▶ [WHAT IS EXPECTED] An exact transcript of all the records is required, with nothing left out.

Top of MATERIAL TO PROCESS

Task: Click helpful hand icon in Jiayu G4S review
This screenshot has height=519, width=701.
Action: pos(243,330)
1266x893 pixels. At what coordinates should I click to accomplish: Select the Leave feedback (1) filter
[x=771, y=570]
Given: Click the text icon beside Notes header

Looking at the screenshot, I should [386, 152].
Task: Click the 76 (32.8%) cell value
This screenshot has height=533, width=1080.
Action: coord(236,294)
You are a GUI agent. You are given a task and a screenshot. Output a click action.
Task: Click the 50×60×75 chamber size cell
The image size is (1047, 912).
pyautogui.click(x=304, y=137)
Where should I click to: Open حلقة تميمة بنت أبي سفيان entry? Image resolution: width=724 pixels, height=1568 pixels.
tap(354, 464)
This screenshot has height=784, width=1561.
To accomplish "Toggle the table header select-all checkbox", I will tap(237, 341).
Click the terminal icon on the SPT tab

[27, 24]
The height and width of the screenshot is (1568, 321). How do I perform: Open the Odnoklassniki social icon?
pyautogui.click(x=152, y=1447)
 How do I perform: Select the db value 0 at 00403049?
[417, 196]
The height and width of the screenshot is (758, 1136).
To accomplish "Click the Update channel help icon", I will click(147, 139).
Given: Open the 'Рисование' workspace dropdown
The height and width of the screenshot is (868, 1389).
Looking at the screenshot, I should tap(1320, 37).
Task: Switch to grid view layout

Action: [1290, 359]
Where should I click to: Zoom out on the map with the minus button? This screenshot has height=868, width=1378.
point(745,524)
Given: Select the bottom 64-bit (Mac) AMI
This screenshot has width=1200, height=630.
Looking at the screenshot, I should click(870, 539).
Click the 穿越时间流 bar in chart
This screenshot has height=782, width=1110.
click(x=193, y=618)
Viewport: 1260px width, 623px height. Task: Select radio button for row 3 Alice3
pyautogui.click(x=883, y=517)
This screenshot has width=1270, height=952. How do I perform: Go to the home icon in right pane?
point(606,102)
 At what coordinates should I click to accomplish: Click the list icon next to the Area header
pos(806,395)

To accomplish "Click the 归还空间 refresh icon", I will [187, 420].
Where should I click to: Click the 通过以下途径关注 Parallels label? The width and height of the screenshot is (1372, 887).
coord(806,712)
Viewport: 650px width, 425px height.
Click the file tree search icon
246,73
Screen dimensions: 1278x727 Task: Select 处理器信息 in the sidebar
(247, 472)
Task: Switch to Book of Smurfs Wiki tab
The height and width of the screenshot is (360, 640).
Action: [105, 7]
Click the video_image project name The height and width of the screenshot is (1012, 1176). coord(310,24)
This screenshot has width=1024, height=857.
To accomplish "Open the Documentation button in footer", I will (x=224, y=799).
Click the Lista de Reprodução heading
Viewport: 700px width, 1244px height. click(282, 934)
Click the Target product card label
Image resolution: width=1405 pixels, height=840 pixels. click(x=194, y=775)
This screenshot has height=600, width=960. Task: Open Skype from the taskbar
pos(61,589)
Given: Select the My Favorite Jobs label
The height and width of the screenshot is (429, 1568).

Bottom of MATERIAL TO PROCESS

▶ [SOLUTION]
Task: Click helpful hand icon in Jiayu G4S review
This screenshot has height=519, width=701.
Action: pos(243,330)
1266x893 pixels. At what coordinates should I click to accomplish: Select the Leave feedback (1) filter
[x=771, y=570]
Given: Click the text icon beside Notes header

Looking at the screenshot, I should [386, 152].
Task: Click the 76 (32.8%) cell value
This screenshot has height=533, width=1080.
Action: coord(236,294)
You are a GUI agent. You are given a task and a screenshot. Output a click action.
Task: Click the 50×60×75 chamber size cell
The image size is (1047, 912).
pyautogui.click(x=304, y=137)
Where should I click to: Open حلقة تميمة بنت أبي سفيان entry? Image resolution: width=724 pixels, height=1568 pixels.
tap(354, 464)
This screenshot has height=784, width=1561.
To accomplish "Toggle the table header select-all checkbox", I will tap(237, 341).
Click the terminal icon on the SPT tab

[27, 24]
The height and width of the screenshot is (1568, 321). How do I perform: Open the Odnoklassniki social icon?
pyautogui.click(x=152, y=1447)
 How do I perform: Select the db value 0 at 00403049?
[417, 196]
The height and width of the screenshot is (758, 1136).
To accomplish "Click the Update channel help icon", I will click(147, 139).
Given: Open the 'Рисование' workspace dropdown
The height and width of the screenshot is (868, 1389).
Looking at the screenshot, I should tap(1320, 37).
Task: Switch to grid view layout

Action: [1290, 359]
Where should I click to: Zoom out on the map with the minus button? This screenshot has height=868, width=1378.
point(745,524)
Given: Select the bottom 64-bit (Mac) AMI
This screenshot has width=1200, height=630.
Looking at the screenshot, I should click(870, 539).
Click the 穿越时间流 bar in chart
This screenshot has height=782, width=1110.
click(x=193, y=618)
Viewport: 1260px width, 623px height. Task: Select radio button for row 3 Alice3
pyautogui.click(x=883, y=517)
This screenshot has width=1270, height=952. How do I perform: Go to the home icon in right pane?
point(606,102)
 At what coordinates should I click to accomplish: Click the list icon next to the Area header
pos(806,395)

To accomplish "Click the 归还空间 refresh icon", I will [187, 420].
Where should I click to: Click the 通过以下途径关注 Parallels label? The width and height of the screenshot is (1372, 887).
coord(806,712)
Viewport: 650px width, 425px height.
Click the file tree search icon
246,73
Screen dimensions: 1278x727 Task: Select 处理器信息 in the sidebar
(247, 472)
Task: Switch to Book of Smurfs Wiki tab
The height and width of the screenshot is (360, 640).
Action: [105, 7]
Click the video_image project name The height and width of the screenshot is (1012, 1176). coord(310,24)
This screenshot has width=1024, height=857.
To accomplish "Open the Documentation button in footer", I will (x=224, y=799).
Click the Lista de Reprodução heading
Viewport: 700px width, 1244px height. click(282, 934)
Click the Target product card label
Image resolution: width=1405 pixels, height=840 pixels. click(x=194, y=775)
This screenshot has height=600, width=960. Task: Open Skype from the taskbar
pos(61,589)
Given: Select the My Favorite Jobs label
The height and width of the screenshot is (429, 1568).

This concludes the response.